Your answer is the line containing "Viewport: 460px width, 338px height." plus every line after it through the end of the records, printed exactly and free of pictures.

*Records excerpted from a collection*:
◆ ◆ ◆ ◆

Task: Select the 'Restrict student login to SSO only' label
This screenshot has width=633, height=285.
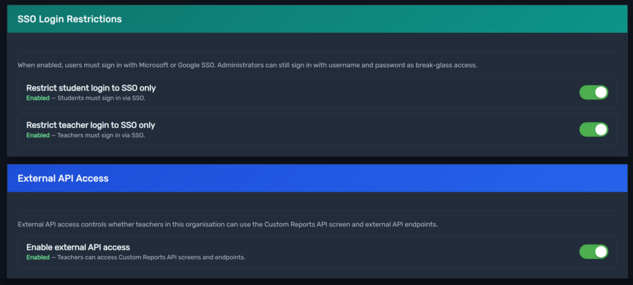Action: [x=91, y=88]
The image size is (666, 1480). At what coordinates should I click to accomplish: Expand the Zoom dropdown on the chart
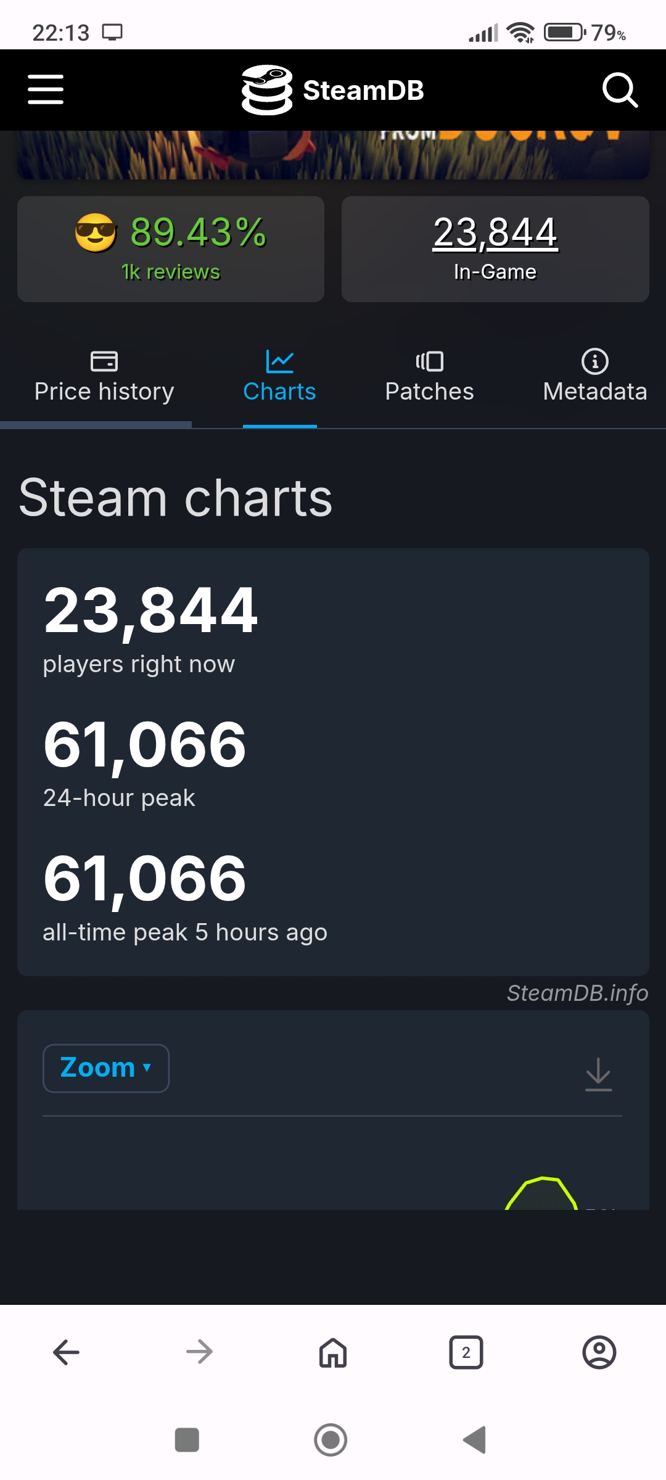click(106, 1068)
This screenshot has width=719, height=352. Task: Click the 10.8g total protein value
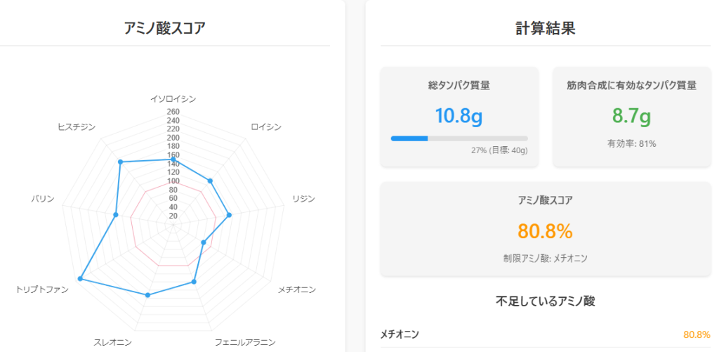tap(459, 116)
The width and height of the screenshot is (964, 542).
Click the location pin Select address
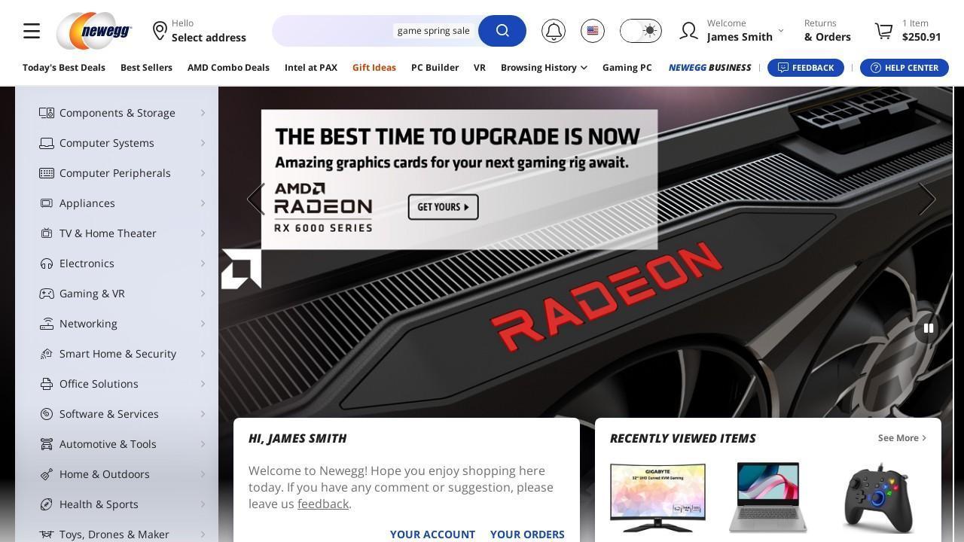pos(200,31)
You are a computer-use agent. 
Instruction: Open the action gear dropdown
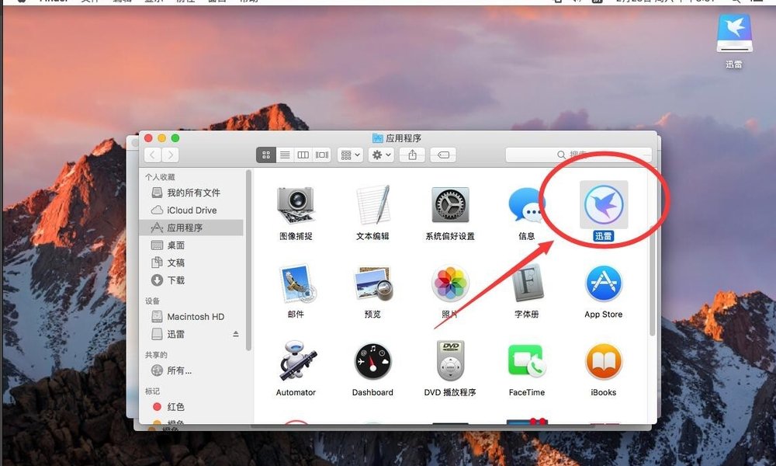pyautogui.click(x=379, y=155)

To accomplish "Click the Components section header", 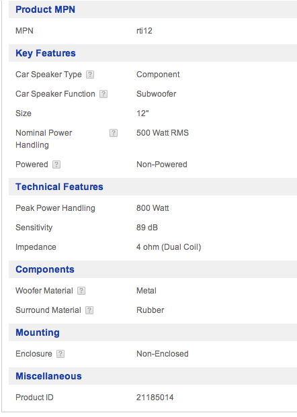I will (45, 269).
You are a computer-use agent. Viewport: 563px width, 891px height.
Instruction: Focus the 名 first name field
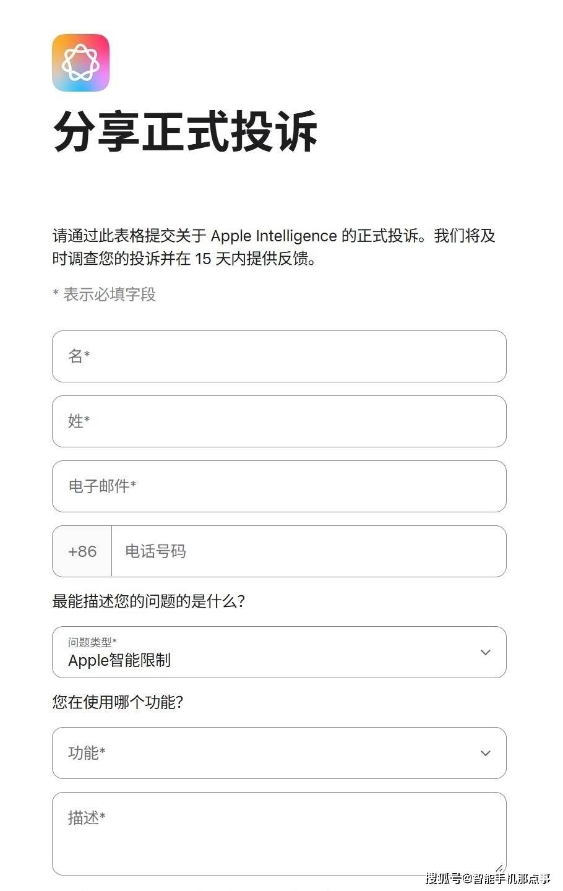pos(278,356)
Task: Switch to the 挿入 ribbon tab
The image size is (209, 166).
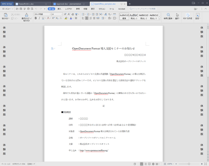Action: pyautogui.click(x=59, y=8)
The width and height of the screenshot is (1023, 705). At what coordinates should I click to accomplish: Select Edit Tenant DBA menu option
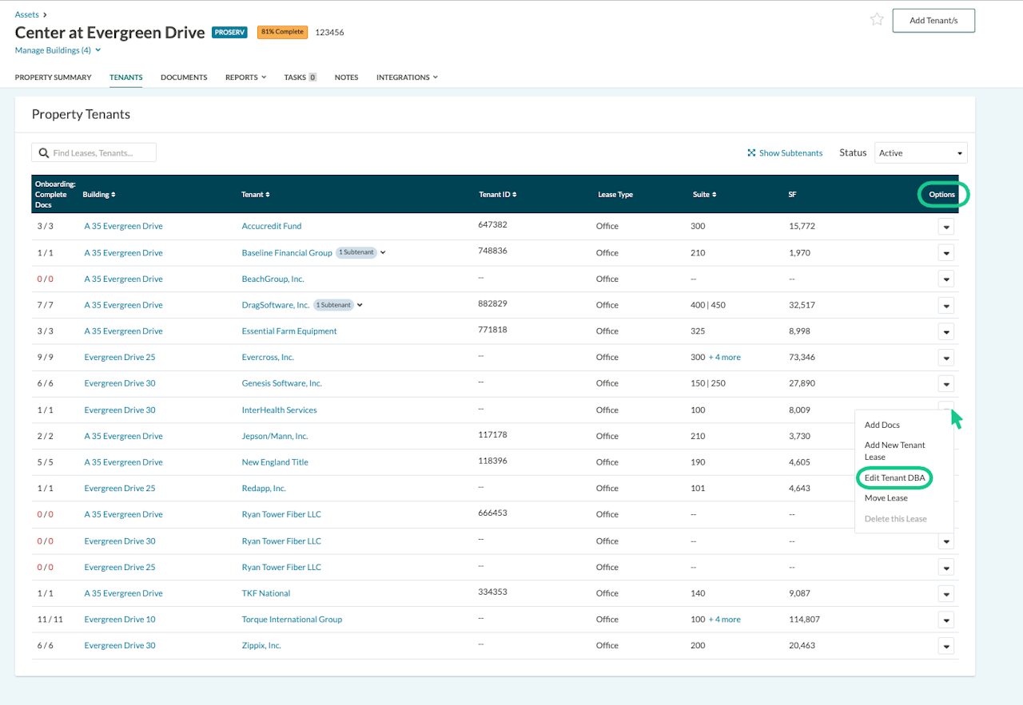(894, 477)
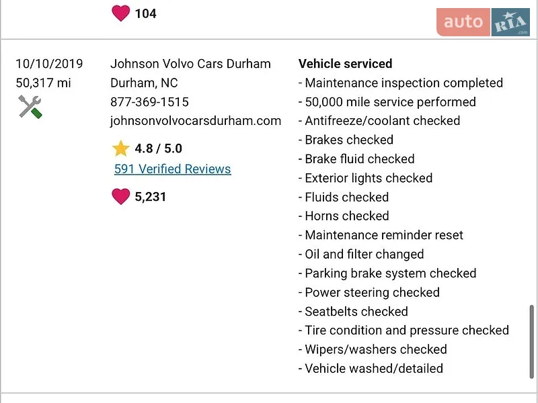
Task: Click the 877-369-1515 phone number
Action: coord(149,102)
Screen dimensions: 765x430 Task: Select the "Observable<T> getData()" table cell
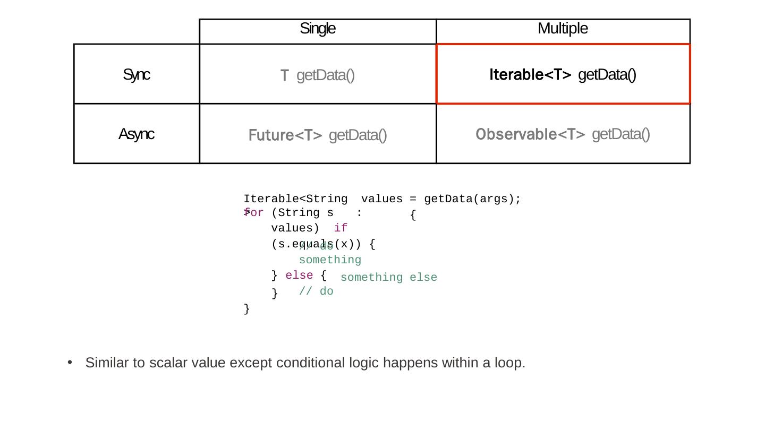click(x=563, y=134)
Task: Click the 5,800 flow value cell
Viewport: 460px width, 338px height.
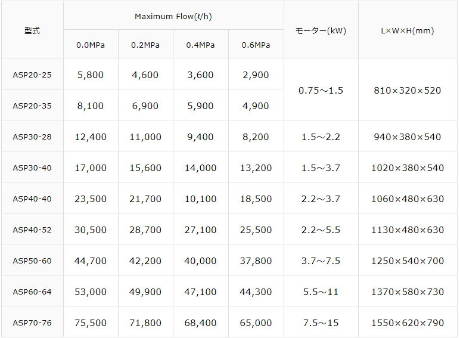Action: [91, 75]
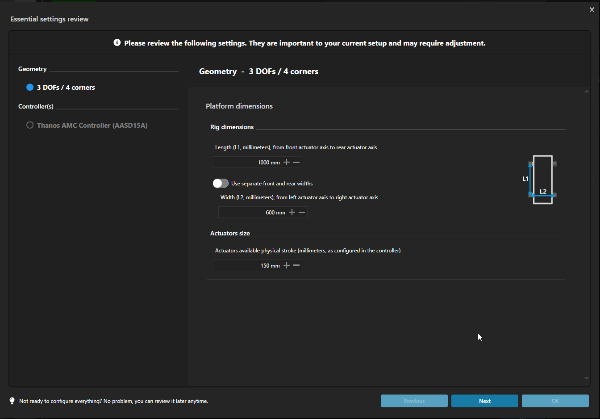The image size is (600, 419).
Task: Click the Previous button
Action: pos(414,401)
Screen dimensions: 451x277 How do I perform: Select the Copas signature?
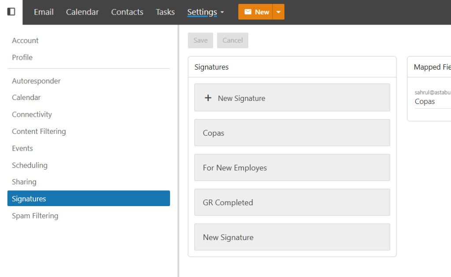click(x=292, y=133)
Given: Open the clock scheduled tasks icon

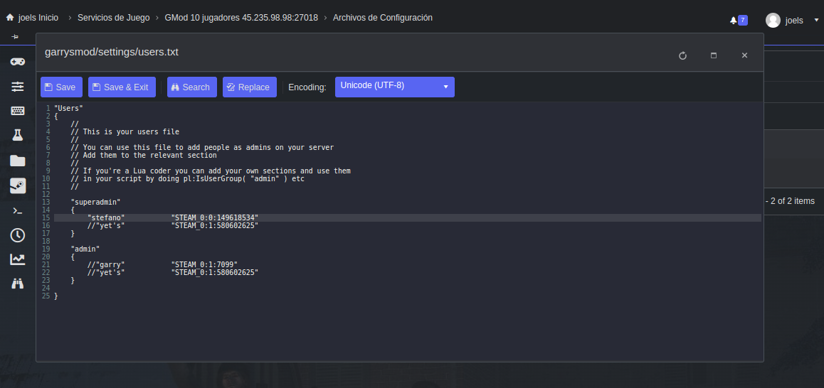Looking at the screenshot, I should (18, 235).
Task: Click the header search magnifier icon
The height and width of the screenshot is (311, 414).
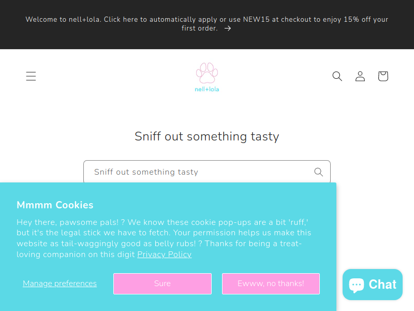Action: 337,76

◆ ◆ ◆ ◆

*SOLUTION BELOW*:
Viewport: 460px width, 338px height.
Action: [91, 75]
The image size is (600, 419).
Task: Click the Previous button
Action: pos(414,401)
Screen dimensions: 451x277 How do I perform: Select the Copas signature?
click(x=292, y=133)
Given: Open the clock scheduled tasks icon

Looking at the screenshot, I should (18, 235).
Task: Click the header search magnifier icon
The height and width of the screenshot is (311, 414).
Action: 337,76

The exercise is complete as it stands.